An excerpt from a Work in Progress.
Sally’s Report: Rail workers on strike demand a 30% increase in wages, giving them 150% of the living wage. Negotiations will soon resolve.
“Paris is always a good idea,” she said, a cigarette between her middle and ring finger. She had blonde, cropped hair with short bangs. Her lips were wine-stained. Her glasses were yellow-rimmed, thick and artsy, though she couldn’t tell me the difference between Manet or Monet. She considered herself a cultural minx, but it was all an act.
“Paris is never a good idea,” I said.
She smiled. It’s the smile little foreigners have. It reeks of “Oh, aren’t you such a darling little French man…”
As if they knew more of France than those of us who were born here. They thought that we failed to see Parisian charm because we took it for granted, and only their tourist reflections could help us pull the wool from our cynical eyes to see la vie en rose.
These bitches came here with expectations—to gorge themselves on good wine, good food, and good romances with a brooding local man. We, the French men, were on their bucket list, like the Louvre or Versailles, or that selfie holding the Eiffel Tower in the palm of their hand. They felt themselves more worldly if they screwed a Frenchman of a particular breed.
I was here to oblige, but the tiresome conversations made me want to stick a fork in my leg. I’d serve these traveling girls their drinks, and take their tips. We don’t tip in France, but the foreigners can give me their money if they want. That’s what they’re here for anyway—to be pried away from the money that burned a hole in their silk-lined pockets.
Fortunately, the more bored I was, the more interested they were. Please, monsieur French man, act more nihilistic, sophisticated, beatnik and poetic. Tell me how life is shit… save me from the dreariness of my first world life. I would be their Jean-Paul Sartre, but screwably better looking.
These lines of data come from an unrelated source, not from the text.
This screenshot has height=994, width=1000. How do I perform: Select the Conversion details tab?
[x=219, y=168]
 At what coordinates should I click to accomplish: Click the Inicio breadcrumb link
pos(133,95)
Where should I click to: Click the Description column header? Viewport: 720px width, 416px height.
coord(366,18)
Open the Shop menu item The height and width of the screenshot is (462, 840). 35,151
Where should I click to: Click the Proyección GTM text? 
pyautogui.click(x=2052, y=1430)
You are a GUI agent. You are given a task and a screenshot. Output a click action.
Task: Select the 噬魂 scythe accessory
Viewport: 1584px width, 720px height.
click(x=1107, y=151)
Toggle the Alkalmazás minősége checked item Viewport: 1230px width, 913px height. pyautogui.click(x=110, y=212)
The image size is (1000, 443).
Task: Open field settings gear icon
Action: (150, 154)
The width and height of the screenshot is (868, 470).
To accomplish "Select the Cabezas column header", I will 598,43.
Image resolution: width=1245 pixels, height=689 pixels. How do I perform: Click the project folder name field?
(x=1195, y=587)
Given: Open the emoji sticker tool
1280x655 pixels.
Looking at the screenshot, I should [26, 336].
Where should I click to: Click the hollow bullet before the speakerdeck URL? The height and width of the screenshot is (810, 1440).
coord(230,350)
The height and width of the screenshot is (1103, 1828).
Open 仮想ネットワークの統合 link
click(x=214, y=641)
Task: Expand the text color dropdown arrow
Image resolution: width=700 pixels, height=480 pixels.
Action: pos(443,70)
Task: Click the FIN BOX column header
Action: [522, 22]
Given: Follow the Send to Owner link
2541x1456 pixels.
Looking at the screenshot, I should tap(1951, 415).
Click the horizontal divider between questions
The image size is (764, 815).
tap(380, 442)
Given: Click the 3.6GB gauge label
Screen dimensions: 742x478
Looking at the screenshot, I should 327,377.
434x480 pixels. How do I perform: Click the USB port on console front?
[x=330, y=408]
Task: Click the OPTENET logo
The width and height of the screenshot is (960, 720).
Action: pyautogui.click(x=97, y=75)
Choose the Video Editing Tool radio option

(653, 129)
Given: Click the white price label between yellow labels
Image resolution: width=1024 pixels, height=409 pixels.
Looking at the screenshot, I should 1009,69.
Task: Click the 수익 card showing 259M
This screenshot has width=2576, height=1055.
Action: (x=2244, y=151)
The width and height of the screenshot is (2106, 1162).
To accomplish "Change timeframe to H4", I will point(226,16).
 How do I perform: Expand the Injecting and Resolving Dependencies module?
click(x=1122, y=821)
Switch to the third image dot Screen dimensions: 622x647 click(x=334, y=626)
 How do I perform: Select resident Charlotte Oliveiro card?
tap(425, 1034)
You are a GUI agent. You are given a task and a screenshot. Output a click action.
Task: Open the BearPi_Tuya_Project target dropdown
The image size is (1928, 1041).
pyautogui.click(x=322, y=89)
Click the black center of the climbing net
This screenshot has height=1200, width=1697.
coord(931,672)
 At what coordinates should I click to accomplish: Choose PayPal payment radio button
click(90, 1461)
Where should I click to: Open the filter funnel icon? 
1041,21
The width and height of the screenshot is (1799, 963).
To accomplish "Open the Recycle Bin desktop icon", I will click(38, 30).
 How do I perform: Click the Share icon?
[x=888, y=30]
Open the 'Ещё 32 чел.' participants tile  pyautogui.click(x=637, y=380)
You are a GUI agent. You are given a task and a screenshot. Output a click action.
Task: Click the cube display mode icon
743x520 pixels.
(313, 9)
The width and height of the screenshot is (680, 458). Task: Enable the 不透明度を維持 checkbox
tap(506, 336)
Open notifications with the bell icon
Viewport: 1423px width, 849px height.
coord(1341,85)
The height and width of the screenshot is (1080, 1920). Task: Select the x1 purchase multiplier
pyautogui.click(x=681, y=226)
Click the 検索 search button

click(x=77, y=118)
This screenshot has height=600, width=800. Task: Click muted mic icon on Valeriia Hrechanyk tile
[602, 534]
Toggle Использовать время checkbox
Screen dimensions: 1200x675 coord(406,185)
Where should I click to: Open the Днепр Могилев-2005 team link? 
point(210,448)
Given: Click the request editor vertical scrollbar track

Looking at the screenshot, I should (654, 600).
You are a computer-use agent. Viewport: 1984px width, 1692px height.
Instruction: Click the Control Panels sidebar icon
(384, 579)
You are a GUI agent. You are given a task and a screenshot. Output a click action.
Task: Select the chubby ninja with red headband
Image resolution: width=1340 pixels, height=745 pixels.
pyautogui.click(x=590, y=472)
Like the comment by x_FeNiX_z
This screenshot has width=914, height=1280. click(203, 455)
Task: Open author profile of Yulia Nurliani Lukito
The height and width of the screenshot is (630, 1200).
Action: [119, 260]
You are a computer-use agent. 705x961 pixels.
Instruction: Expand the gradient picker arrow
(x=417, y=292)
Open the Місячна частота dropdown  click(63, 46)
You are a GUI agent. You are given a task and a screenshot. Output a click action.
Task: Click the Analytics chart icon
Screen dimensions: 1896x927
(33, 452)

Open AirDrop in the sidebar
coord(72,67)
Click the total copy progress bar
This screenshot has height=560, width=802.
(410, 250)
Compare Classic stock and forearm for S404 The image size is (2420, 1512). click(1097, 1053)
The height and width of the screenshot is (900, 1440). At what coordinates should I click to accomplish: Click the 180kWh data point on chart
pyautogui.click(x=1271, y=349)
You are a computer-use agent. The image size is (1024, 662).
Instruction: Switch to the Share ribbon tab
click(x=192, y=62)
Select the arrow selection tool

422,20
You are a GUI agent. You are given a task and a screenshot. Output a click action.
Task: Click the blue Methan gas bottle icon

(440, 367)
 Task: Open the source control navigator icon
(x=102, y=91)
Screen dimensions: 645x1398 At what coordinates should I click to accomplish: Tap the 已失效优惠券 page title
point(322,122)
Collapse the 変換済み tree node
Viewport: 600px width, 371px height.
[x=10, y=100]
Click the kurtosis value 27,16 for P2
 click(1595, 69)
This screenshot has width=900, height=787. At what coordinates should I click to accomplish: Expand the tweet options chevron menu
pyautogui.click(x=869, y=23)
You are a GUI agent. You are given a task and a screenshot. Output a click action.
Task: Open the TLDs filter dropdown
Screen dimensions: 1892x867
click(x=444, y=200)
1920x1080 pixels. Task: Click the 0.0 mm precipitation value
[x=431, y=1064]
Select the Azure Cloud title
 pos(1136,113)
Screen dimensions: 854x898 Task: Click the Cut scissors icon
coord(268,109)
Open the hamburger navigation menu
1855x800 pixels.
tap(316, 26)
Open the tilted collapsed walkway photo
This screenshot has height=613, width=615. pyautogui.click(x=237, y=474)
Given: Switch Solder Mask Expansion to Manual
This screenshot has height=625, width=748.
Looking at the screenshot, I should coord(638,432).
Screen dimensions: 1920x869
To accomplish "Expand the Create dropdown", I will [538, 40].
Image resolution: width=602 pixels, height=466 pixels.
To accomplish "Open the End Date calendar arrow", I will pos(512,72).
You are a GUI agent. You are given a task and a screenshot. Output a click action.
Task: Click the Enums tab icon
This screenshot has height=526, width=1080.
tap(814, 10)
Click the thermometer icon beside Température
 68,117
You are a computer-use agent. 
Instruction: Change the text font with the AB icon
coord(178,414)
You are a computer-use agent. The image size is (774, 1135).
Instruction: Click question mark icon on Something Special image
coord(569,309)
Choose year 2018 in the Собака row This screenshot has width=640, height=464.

It fed into their little girl fantasy of having that particular brand of sophistication. It was a little dream they had—discussing philosophy inside the café-bars in the shadow of the phallic monstrosity called the Eiffel Tower. I wish someone would blow up that eyesore so that it could stop being the symbol of my putrid city. The city of lights was really the city of bums, but tourists believed in this dream so much that they were blind to the reality of what this shit hole had become in the last century. Tourists have a great sense of denial. They paid a lot to come here and were going to get their money’s worth! Reality wasn’t allowed to get in the way. This determination is what Parisian tourism is built on.
They put on their blinders to the traffic, the crowds, the garbage that floated like tumbleweeds in our concrete desert.
The blonde quoting “Sabrina” knew every word of “La Vie en Rose”, but didn’t know that some of the bridges across the river Seine were made from the dismantled bricks of the Bastille.
“Consider it revolutionary recycling,” I told her.
“Bastille?” she said wide eyed, “Like the band?”
I kissed her before she could say something so stupid screwing her would make me feel like I was taking advantage of the mentally handicapped. I pulled off her Cellu-glasses, and hung them by the earpiece on the neckline of her shirt. It rested snugly between her breasts. I took my own glasses off and placed them in my pocket. I grabbed her hand and walked her home, to her hotel room, which I would share until the sated little lady would stretch in her Egyptian cotton sheets and fall asleep. Then I’d write a note, a fondly written farewell left on the night stand, before I let myself out into the morning light.